Je travaille comme recruteur à Montréal. Je suis au premier plan pour vous assurer que pour 80 % des postes pour lesquels on exige l'anglais, celui-ci ne sert qu'à discuter qu'avec les anglophones de Montréal. Cette exigence de bilinguisme n'a rien à voir avec l'anglais langue internationale des affaires. Il ne faut d'ailleurs pas confondre langue internationale d'affaires et langue de travail. Il ne faut pas oublier que nous sommes au Québec, que le rejet d'une candidature unilingue francophone est un acte de discrimination selon la Charte des droits et libertés et la Charte de la langue française. Sous le faux couvert d'une langue des affaires, le marché de l'emploi redevient soumis à la bonne vieille discrimination socio-ethnique. Il faut arrêter de parler de bilinguisation de la main-d'oeuvre. Ce qu'il faut, c'est assurer un environnement de travail en français.

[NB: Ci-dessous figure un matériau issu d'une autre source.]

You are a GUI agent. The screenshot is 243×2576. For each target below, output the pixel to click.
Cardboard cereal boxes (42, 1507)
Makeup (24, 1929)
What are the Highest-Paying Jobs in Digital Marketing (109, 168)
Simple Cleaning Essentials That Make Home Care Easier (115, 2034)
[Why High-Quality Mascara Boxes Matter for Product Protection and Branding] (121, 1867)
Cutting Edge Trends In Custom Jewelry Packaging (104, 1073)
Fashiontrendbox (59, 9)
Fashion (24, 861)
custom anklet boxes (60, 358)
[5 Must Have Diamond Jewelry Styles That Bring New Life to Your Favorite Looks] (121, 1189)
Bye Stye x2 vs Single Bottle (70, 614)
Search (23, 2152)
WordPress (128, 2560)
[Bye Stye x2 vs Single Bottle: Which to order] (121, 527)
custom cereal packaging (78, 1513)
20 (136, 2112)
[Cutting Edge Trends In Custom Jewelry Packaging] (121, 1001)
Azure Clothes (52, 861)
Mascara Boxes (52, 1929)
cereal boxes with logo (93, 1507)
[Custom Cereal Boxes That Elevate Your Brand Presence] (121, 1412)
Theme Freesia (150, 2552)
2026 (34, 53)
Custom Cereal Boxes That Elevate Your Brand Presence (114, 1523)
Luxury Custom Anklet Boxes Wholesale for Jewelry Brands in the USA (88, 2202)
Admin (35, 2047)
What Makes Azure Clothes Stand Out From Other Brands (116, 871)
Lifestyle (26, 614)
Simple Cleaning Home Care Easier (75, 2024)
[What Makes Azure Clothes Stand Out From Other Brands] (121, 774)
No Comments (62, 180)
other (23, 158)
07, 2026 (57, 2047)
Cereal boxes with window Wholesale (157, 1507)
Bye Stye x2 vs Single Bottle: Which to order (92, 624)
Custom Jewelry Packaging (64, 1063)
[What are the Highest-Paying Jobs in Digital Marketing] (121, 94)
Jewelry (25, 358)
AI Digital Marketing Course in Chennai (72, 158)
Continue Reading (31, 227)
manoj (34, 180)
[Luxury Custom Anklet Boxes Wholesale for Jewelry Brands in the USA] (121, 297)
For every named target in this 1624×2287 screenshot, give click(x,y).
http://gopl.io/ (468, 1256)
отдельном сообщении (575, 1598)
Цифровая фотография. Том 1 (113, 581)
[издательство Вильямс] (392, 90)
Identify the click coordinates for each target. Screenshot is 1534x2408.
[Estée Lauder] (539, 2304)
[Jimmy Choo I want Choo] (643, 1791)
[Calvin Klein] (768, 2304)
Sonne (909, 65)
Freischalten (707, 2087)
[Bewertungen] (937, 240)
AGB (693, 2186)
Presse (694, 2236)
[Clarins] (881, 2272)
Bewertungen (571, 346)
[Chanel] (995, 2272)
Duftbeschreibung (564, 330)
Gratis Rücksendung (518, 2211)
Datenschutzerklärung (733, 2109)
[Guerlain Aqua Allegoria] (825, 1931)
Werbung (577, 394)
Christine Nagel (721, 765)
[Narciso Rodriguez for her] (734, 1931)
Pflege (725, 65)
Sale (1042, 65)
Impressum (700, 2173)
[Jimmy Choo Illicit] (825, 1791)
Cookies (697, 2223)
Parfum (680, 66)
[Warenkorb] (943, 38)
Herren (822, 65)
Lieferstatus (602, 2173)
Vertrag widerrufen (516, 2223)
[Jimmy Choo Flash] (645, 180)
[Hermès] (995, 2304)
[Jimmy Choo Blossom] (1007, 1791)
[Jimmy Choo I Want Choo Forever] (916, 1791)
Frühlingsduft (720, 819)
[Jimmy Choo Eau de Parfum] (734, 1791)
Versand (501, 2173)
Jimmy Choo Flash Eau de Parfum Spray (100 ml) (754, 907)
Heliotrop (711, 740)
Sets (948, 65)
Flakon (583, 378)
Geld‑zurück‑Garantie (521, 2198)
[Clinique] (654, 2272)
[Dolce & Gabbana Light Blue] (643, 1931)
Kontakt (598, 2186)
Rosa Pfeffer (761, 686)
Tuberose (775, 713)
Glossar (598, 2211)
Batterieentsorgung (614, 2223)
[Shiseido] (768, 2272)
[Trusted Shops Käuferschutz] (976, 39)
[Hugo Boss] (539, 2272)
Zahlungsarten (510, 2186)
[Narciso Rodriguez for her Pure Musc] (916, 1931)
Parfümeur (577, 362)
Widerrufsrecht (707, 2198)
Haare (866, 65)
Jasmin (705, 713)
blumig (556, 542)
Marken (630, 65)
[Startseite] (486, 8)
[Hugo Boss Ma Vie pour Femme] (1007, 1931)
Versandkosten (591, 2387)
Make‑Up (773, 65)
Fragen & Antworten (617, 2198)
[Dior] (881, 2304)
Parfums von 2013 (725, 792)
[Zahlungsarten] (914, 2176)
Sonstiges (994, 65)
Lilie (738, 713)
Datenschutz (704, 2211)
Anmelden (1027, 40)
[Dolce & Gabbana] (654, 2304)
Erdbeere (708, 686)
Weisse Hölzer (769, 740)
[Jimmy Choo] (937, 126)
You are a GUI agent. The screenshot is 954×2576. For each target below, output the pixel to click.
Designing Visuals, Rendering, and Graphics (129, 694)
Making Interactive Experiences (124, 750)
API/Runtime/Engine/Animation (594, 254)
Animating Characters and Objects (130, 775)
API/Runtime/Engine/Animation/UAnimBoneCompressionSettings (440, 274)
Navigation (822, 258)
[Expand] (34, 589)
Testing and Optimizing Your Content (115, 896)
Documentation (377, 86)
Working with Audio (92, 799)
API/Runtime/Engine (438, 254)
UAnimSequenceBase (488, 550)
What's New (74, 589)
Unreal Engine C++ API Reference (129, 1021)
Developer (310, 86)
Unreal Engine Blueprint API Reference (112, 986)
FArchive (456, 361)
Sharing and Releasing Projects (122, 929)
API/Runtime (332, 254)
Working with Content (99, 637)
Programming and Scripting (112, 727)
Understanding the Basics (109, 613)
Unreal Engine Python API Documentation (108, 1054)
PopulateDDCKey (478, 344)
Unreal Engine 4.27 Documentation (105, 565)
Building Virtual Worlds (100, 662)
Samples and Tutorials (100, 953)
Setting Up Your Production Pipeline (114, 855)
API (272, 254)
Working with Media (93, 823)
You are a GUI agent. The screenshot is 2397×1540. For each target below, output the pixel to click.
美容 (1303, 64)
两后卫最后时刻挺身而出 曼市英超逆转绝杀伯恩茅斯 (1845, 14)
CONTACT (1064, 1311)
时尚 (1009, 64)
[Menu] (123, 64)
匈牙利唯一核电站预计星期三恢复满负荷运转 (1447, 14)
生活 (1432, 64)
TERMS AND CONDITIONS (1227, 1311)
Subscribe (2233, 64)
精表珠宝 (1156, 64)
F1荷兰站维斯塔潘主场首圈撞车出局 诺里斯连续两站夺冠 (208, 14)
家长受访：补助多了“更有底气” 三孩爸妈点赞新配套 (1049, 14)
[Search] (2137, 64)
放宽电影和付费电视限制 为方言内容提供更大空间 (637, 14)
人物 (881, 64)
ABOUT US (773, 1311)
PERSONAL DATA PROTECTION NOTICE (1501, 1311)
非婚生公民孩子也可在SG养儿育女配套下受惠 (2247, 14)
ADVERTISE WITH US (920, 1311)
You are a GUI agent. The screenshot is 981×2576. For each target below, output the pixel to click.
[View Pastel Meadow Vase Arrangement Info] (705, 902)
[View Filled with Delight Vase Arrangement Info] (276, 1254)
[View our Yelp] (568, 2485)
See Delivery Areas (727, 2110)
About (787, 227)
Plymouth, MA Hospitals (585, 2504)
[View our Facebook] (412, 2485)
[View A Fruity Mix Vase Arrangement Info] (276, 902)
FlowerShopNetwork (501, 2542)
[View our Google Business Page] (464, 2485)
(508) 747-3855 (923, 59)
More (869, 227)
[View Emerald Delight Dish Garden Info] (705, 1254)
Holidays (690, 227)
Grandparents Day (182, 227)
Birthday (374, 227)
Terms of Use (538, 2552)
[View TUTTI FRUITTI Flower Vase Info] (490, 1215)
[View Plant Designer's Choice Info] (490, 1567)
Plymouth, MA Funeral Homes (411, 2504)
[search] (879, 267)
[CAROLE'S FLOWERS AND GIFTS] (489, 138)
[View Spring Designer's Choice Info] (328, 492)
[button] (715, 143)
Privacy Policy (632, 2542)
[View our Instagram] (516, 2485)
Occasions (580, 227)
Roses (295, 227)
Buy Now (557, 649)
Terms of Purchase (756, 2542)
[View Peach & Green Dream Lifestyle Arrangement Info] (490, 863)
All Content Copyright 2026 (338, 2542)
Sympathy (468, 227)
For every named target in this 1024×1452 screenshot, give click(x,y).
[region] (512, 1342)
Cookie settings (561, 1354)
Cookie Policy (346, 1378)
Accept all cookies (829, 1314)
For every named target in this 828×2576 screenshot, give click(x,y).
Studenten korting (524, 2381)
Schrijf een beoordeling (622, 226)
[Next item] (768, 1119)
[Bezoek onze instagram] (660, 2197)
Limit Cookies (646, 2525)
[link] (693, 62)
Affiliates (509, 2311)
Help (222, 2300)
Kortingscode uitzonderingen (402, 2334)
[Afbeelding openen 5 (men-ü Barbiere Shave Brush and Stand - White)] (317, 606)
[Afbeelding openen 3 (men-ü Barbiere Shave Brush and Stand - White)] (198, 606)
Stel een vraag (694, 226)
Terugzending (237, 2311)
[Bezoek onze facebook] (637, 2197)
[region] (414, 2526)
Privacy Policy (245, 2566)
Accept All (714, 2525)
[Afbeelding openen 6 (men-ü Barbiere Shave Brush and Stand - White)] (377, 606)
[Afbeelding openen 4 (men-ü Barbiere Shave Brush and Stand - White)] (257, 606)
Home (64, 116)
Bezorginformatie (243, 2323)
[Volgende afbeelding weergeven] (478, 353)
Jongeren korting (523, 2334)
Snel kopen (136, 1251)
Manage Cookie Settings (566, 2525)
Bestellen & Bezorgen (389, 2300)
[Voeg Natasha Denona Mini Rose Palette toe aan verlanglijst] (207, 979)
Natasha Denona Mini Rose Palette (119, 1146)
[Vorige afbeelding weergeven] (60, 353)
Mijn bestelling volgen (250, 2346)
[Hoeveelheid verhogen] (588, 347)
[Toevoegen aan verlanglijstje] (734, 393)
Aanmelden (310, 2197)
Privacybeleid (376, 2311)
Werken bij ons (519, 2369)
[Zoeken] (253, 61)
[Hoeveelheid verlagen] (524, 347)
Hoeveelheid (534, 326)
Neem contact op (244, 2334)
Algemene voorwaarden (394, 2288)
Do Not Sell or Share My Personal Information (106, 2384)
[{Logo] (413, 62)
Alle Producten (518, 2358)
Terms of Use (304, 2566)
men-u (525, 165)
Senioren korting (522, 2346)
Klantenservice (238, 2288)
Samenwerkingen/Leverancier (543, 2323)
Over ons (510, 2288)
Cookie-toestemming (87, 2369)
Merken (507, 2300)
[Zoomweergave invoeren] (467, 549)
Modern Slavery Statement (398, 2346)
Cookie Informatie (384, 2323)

Chaque jour, les agences de placement de Montréal discriminent systématiquement des candidats sur la base linguistique, et cela, au grand mépris de la loi. Cette discrimination s'effectue à grande échelle. [...]

Je crois qu'il faudrait commencer à envisager des recours collectifs contre les agences de placement avec tous ceux qui se sont fait refuser ces dernières années le droit fondamental de pouvoir exercer leur métier.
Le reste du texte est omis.